- _What to work on_:
From the entries below, copy exactly the lines from the one that contains "This screenshot has width=1000, height=505." through the one that contains "Toggle the Past due filter", both included, and only those.
Content starts
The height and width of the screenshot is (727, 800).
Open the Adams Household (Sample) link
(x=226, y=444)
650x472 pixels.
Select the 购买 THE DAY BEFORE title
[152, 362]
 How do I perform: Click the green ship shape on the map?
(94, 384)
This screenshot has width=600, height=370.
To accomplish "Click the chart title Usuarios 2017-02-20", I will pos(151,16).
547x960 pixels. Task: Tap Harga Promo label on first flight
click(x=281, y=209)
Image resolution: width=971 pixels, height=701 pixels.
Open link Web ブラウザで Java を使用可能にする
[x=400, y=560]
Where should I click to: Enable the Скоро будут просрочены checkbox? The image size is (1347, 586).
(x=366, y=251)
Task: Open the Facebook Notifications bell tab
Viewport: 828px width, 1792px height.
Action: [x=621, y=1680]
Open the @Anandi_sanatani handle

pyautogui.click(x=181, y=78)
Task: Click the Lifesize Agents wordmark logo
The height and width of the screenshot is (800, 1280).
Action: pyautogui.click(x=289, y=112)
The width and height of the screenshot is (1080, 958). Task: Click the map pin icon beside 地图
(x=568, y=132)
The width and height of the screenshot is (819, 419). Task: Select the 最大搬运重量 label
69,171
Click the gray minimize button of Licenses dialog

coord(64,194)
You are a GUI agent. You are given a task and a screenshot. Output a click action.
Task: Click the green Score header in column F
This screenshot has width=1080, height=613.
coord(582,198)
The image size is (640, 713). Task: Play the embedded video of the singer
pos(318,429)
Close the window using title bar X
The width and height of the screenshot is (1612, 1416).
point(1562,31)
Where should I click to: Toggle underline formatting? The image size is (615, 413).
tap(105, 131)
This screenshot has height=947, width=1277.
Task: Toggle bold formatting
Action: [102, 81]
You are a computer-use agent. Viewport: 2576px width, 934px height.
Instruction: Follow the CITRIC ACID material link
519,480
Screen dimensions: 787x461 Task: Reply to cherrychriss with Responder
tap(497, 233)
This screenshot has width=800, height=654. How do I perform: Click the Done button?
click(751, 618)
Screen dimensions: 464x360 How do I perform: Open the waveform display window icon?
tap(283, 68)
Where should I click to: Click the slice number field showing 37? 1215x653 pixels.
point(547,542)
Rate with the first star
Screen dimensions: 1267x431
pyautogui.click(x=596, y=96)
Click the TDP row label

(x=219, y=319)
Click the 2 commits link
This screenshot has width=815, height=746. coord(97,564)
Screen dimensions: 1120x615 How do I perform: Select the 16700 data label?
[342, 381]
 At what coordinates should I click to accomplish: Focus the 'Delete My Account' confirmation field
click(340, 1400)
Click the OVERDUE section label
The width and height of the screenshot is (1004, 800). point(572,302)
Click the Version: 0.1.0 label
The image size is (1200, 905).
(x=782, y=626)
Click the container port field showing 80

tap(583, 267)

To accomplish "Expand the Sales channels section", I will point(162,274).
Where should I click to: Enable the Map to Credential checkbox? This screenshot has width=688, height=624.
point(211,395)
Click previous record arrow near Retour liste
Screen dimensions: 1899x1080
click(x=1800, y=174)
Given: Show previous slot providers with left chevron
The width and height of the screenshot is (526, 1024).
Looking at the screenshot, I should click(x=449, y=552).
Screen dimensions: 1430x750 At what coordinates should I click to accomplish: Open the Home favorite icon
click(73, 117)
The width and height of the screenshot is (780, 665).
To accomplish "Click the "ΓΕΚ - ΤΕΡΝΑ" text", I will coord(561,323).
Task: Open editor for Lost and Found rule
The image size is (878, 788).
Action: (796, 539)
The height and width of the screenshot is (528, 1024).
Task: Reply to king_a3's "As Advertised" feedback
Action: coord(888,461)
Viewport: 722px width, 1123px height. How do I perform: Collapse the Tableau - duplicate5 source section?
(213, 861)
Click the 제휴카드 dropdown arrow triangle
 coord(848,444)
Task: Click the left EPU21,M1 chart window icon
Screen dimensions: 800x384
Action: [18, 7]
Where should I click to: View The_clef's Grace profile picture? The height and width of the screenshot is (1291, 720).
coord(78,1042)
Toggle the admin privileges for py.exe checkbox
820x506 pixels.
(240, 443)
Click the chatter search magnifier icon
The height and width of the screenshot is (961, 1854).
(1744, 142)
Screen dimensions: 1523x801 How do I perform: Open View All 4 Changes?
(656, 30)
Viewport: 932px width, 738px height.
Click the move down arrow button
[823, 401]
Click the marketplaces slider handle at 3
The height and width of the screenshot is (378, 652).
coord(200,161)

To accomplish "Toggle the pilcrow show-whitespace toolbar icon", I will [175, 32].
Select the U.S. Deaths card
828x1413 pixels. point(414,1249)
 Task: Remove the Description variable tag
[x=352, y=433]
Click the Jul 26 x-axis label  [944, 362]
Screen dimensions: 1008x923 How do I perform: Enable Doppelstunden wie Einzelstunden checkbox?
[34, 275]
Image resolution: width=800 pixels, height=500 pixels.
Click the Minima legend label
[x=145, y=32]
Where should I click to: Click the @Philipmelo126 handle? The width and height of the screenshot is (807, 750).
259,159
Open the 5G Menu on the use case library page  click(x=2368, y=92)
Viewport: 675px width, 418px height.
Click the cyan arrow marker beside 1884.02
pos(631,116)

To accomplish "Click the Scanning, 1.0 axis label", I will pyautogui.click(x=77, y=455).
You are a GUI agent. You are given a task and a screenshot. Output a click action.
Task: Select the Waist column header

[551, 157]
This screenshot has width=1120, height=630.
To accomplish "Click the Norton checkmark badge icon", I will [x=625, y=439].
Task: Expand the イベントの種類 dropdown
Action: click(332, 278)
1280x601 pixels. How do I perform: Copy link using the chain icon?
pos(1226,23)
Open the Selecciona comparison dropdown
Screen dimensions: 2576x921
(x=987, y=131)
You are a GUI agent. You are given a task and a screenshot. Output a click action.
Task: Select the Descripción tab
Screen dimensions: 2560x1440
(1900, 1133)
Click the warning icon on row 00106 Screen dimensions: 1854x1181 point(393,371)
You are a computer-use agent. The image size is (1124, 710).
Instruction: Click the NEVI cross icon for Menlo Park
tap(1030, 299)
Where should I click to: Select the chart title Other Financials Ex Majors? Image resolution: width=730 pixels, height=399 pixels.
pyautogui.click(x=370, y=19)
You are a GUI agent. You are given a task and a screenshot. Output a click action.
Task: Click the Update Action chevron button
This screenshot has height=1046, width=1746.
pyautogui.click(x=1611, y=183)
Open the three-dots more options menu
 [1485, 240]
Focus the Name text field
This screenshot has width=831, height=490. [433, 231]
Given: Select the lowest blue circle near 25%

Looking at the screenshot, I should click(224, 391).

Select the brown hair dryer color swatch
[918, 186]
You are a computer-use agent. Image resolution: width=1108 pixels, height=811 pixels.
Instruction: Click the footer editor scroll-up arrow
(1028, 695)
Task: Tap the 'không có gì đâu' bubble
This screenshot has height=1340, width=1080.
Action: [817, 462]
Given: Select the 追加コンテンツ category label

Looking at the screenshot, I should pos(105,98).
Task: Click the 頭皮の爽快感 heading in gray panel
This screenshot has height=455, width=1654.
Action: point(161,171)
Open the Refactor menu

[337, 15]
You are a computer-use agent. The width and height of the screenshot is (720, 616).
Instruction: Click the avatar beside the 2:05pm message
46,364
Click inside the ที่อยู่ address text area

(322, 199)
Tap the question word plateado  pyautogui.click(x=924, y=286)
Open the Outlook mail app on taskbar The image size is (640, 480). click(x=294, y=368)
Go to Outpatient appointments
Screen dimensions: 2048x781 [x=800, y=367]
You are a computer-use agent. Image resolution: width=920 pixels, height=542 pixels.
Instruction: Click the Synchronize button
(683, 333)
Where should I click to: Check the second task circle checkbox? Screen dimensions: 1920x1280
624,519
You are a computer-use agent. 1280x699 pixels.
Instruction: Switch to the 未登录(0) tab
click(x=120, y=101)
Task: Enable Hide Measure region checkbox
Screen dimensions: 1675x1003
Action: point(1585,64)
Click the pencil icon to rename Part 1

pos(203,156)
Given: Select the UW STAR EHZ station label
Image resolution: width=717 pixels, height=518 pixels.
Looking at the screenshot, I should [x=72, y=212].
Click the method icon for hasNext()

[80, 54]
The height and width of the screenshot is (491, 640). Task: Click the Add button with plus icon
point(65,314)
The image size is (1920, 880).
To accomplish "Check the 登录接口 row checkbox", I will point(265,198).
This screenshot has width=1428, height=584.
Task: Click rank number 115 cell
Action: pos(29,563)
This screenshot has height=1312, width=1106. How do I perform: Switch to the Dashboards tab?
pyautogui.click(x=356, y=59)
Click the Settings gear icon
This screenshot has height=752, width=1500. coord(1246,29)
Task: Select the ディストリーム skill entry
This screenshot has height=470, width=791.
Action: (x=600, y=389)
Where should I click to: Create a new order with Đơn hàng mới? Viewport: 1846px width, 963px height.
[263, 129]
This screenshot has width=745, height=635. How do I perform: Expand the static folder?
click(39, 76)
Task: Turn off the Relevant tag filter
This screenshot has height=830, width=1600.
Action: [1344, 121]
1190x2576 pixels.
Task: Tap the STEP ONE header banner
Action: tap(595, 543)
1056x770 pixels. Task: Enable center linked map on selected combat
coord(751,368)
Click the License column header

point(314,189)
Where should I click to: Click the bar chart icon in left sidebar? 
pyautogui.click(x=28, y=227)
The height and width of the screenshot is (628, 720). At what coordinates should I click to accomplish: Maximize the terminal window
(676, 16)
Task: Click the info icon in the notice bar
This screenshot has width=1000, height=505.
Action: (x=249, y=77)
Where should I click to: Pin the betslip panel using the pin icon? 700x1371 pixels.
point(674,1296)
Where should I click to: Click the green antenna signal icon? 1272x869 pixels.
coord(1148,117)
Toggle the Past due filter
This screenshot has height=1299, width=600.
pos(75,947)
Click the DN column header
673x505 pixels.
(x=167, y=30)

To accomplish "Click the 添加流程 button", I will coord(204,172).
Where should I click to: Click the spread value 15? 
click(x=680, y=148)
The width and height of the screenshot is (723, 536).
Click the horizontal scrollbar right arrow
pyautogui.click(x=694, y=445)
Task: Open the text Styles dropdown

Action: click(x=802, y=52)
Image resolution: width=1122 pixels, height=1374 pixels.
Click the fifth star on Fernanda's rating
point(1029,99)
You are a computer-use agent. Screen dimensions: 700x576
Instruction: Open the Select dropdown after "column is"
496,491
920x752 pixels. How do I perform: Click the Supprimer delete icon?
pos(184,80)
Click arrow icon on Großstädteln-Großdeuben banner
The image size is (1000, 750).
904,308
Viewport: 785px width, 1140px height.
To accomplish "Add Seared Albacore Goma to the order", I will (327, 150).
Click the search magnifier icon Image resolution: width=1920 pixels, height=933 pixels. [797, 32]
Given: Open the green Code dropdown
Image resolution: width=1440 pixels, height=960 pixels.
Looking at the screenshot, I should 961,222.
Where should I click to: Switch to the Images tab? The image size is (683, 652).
Content ends
- _Result below_:
This screenshot has width=1000, height=505.
Action: (x=249, y=77)
Where should I click to: Pin the betslip panel using the pin icon? 700x1371 pixels.
point(674,1296)
Where should I click to: Click the green antenna signal icon? 1272x869 pixels.
coord(1148,117)
Toggle the Past due filter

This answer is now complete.